Given exercise: Copy the material below line for line, without alteration, and omit the pictures from your output.

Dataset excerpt
----

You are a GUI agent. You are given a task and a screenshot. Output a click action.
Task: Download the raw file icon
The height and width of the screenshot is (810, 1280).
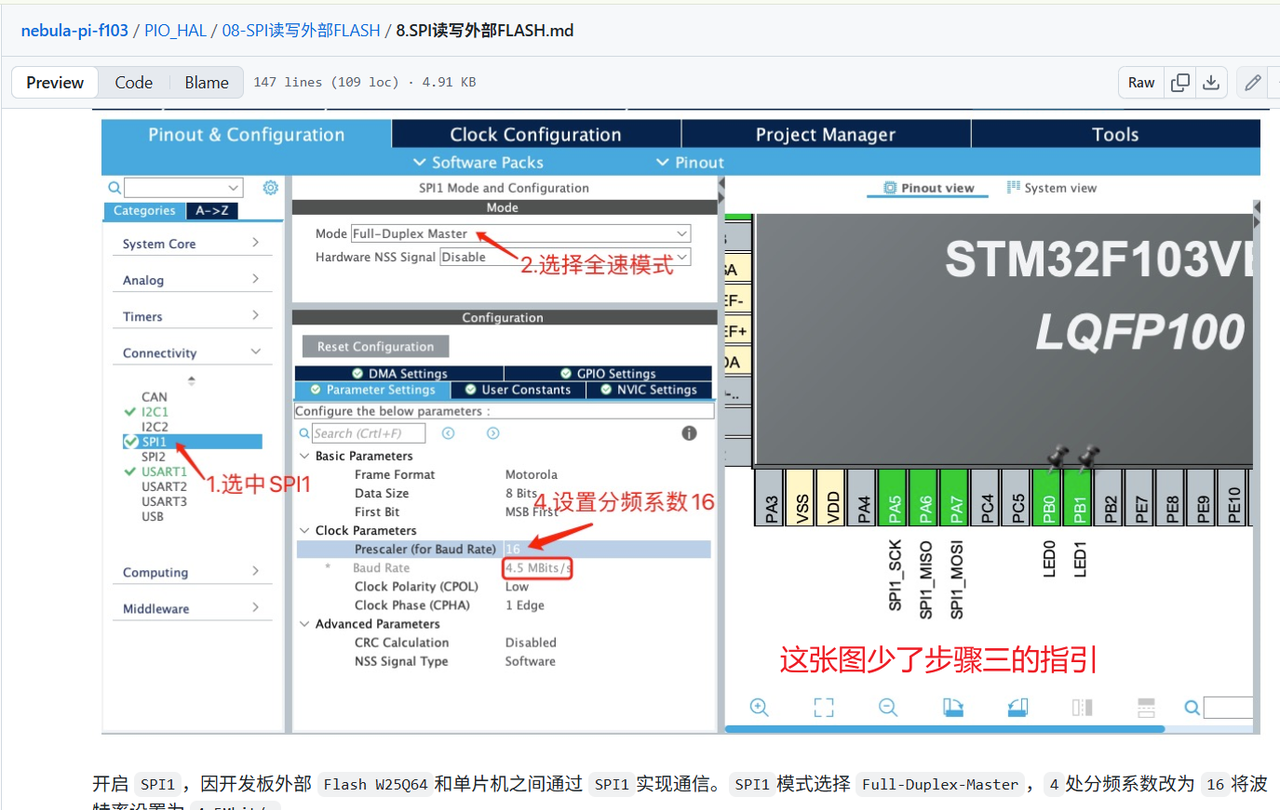(x=1211, y=83)
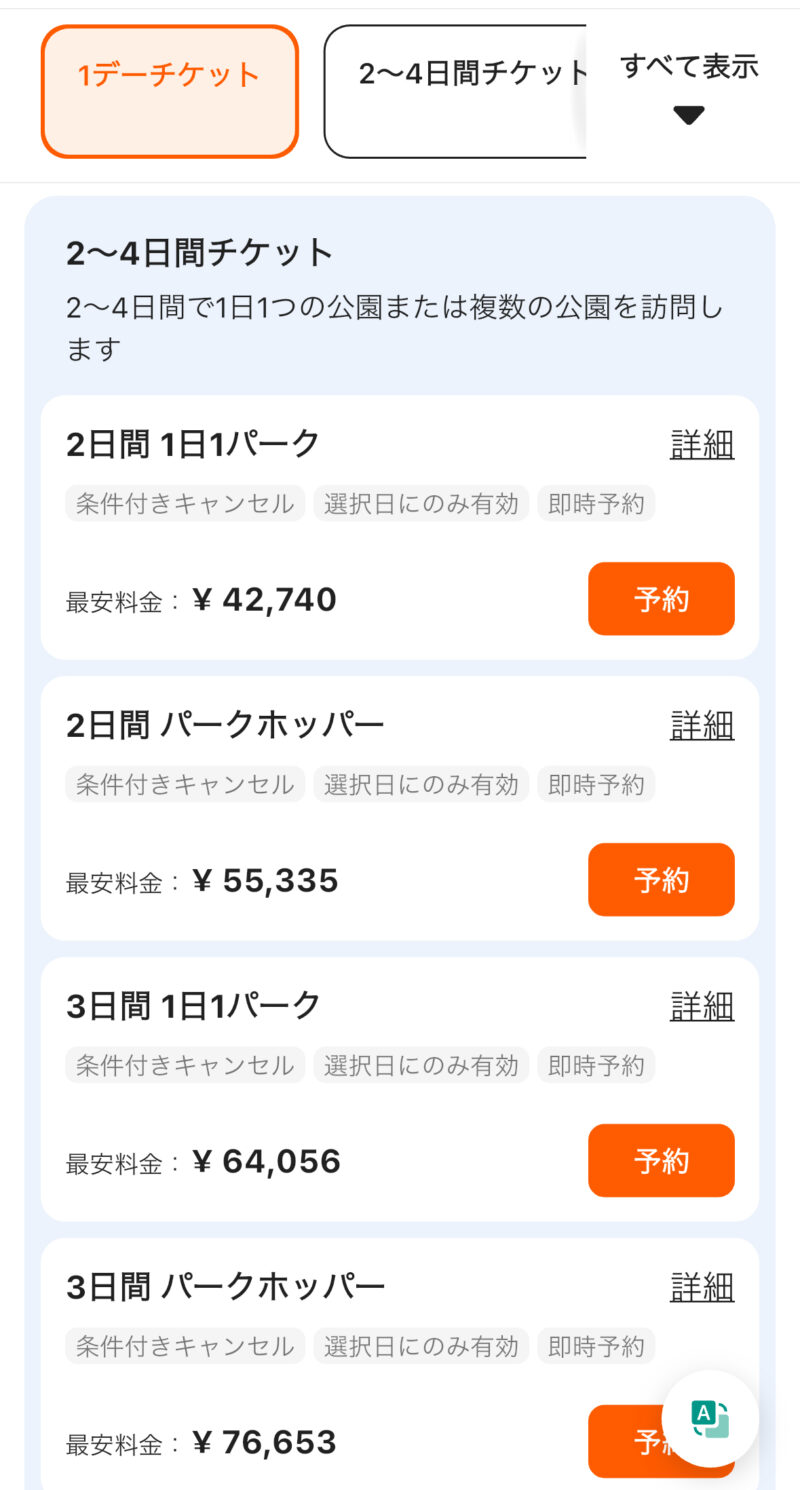Screen dimensions: 800x1490
Task: Click the ¥ 42,740 lowest price
Action: (x=265, y=600)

----

Answer to this task:
You are a GUI agent. You are given a task and a screenshot. Output a click action.
Task: Download the raw file icon
The height and width of the screenshot is (810, 1280).
(x=1211, y=83)
Screen dimensions: 800x1490
Task: Click the ¥ 42,740 lowest price
Action: (x=265, y=600)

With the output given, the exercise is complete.